Love: A Father’s Legacy

black-fatherBy Ruth L. Stevens

The words I was hearing rang familiar, I listened in awe: The words were flowing, he was saying, “I was so confused, my life seemed to have turned upside down. Where could I turn for direction? To Daddy! I had to see him! He could make things right for me”. Arriving home, I packed a few things and got into my car for the eight hundred mile drive. I drove all night and when I arrived home the following morning, mother met me at the door. She did not know I was coming and was clearly surprised. Almost at once I asked, “Where is he Daddy?” She said, “He is over in the back field doing some planting”. I headed for the back, he saw me coming and headed toward me and instantly I knew he would know the solution! (This was brother Bo-Jay).

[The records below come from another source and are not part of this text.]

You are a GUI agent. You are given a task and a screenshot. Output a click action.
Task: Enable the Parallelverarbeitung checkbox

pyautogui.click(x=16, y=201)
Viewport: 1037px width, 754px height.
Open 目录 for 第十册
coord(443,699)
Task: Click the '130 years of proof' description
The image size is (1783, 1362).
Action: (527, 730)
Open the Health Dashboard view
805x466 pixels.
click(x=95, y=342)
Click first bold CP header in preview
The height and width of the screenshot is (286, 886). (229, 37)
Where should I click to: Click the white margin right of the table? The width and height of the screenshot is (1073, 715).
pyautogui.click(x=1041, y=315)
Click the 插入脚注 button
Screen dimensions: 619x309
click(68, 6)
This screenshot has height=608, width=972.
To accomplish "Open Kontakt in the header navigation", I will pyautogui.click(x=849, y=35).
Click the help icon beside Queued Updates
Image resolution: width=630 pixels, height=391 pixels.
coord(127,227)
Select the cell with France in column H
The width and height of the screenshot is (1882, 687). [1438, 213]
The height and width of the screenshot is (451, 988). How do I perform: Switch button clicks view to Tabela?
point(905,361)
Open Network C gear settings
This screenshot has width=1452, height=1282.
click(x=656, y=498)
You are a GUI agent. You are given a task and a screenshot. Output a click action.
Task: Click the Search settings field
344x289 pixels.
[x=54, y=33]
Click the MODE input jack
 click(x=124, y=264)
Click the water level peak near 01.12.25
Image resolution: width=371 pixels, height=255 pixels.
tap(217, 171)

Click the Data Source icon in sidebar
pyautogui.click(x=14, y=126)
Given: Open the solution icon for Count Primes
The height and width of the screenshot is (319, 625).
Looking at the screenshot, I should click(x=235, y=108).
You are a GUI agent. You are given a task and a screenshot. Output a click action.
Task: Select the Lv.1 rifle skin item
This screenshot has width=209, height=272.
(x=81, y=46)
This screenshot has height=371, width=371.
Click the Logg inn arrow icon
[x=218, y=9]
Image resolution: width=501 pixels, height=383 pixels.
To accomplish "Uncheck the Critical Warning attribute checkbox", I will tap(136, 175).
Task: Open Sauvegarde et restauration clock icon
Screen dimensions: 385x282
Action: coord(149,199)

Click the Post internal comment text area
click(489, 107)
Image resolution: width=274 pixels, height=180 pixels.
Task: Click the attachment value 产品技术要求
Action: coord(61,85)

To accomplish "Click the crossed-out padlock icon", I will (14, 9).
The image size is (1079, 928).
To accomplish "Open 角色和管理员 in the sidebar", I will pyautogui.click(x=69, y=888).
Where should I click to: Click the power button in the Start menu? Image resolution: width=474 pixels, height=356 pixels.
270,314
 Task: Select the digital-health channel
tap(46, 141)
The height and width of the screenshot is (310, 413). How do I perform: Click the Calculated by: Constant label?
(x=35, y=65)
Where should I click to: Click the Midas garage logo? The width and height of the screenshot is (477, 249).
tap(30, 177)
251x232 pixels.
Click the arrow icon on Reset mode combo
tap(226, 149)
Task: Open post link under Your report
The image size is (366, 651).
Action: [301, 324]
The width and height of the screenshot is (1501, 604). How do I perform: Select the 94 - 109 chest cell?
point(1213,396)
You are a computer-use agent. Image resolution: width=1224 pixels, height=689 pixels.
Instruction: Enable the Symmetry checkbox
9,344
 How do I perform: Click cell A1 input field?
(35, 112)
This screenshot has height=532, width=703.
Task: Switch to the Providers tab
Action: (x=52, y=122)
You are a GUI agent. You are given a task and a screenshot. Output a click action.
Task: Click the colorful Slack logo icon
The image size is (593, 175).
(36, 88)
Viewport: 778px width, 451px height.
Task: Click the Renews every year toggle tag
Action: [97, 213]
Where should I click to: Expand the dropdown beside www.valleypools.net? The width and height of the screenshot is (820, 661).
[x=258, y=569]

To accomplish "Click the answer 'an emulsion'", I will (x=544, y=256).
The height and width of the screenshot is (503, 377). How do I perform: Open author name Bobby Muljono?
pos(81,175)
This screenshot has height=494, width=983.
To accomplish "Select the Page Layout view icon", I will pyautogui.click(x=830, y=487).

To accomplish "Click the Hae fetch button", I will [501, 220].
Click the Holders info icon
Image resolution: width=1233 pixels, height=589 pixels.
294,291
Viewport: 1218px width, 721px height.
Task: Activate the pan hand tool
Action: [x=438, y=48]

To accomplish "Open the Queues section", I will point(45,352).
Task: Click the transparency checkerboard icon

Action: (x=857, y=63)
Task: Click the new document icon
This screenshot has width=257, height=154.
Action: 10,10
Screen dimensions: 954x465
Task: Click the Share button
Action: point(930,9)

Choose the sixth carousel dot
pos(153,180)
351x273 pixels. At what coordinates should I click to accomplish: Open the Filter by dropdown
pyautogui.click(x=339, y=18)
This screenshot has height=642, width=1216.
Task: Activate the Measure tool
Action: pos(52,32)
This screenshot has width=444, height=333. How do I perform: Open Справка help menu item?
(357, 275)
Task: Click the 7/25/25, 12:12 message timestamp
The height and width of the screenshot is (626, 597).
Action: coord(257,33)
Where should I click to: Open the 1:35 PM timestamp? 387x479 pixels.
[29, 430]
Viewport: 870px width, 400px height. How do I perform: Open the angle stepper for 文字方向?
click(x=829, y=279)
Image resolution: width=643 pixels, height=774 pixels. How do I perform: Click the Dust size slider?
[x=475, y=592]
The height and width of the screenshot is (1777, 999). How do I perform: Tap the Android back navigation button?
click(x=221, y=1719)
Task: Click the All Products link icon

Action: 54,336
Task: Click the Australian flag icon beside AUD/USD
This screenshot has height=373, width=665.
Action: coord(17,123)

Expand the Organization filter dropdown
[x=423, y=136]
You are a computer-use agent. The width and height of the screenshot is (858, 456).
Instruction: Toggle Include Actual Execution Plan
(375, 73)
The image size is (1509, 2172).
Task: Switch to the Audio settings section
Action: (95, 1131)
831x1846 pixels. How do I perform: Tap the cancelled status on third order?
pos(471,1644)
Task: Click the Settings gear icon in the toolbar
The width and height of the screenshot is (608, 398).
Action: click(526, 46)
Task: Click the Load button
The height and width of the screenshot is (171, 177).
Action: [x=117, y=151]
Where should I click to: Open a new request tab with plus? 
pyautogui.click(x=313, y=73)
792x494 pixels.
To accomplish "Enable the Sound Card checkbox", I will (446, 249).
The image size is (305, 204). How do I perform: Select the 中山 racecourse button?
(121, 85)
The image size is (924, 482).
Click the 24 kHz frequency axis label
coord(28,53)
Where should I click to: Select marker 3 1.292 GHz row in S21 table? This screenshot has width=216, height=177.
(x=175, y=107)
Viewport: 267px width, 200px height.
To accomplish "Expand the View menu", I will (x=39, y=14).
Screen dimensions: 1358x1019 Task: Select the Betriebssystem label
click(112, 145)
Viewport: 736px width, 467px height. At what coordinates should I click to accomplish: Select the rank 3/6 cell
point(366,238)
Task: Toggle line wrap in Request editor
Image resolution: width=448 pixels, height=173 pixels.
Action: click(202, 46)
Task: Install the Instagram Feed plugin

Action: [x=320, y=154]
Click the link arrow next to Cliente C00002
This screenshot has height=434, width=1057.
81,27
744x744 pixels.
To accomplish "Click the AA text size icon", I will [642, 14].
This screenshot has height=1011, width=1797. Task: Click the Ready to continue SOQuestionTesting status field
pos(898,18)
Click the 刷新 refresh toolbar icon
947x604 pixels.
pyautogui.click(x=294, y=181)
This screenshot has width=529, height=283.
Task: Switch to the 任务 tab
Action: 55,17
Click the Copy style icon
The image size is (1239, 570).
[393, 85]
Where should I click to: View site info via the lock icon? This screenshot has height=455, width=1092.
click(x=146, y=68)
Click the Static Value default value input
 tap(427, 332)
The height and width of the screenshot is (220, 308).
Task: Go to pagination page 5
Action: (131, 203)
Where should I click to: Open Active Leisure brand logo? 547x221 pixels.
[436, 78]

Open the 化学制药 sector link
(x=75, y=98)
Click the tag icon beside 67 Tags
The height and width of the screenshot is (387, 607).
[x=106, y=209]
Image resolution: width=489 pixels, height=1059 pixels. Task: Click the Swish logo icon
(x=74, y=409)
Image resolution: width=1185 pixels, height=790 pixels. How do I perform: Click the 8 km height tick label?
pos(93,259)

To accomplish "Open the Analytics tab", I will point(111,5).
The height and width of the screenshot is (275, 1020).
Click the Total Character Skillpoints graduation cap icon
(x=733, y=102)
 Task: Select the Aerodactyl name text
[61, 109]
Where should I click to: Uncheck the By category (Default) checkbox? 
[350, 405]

On another occasion, I heard words from another’s voice saying, “I could do anything if he were there”. “I remember him teaching us boys to dive, and he would say ‘Jump’ and I would sail through the air like a bird without fear or doubt because I knew there was no way anything could happen to me with him there”. (Brother Ruben we call Jabow).

He fathered twelve children and he has twelve separate rooms in his heart. Each child left a love so deep and binding that he/she thought, “I am the special one”.

Only once did I see him in real pain, when he lost his first-born son John Charley! He was like the old oak tree with all its leaves stripped from it, standing stark and bare against a stark and cold sky. He dwelled in a space only the two of them could shard! HIS GRIEF WAS SO INWARD NO ONE DARED TRESPASS! The only time I can remember him leaving us totally!

Then one day the word came, someone saying to me, “Ruth, I have to tell you something, be strong, your father has made his transition”. I could not contemplate it. No! No! I felt myself falling, it seemed into a dark bottomless pit of nothingness—I hear another voice speaking, “I had only two friends and Daddy was number one. I look out the kitchen window and I see him and he’s gone”. (Brother T. Warren G.). The voices go on and on, all eleven of them. “Daddy said this, Daddy said that. Daddy did this, Daddy did that”. Every experience uniquely different, yet so similar.

I hear his voice early mornings, “Baby Ruth, rise and shine, the early bird gets the worm”. The joy in his voice, the sparkles in his eyes watching a new day break forth. I certainly thought I was his favorite, the special one of his brood that is until I started to listen.

My buddy, my buddy, so kind and true, My buddy, your buddy misses you.

Oh, mine papa, you were so wonderful. Oh mine papa, you were so grand!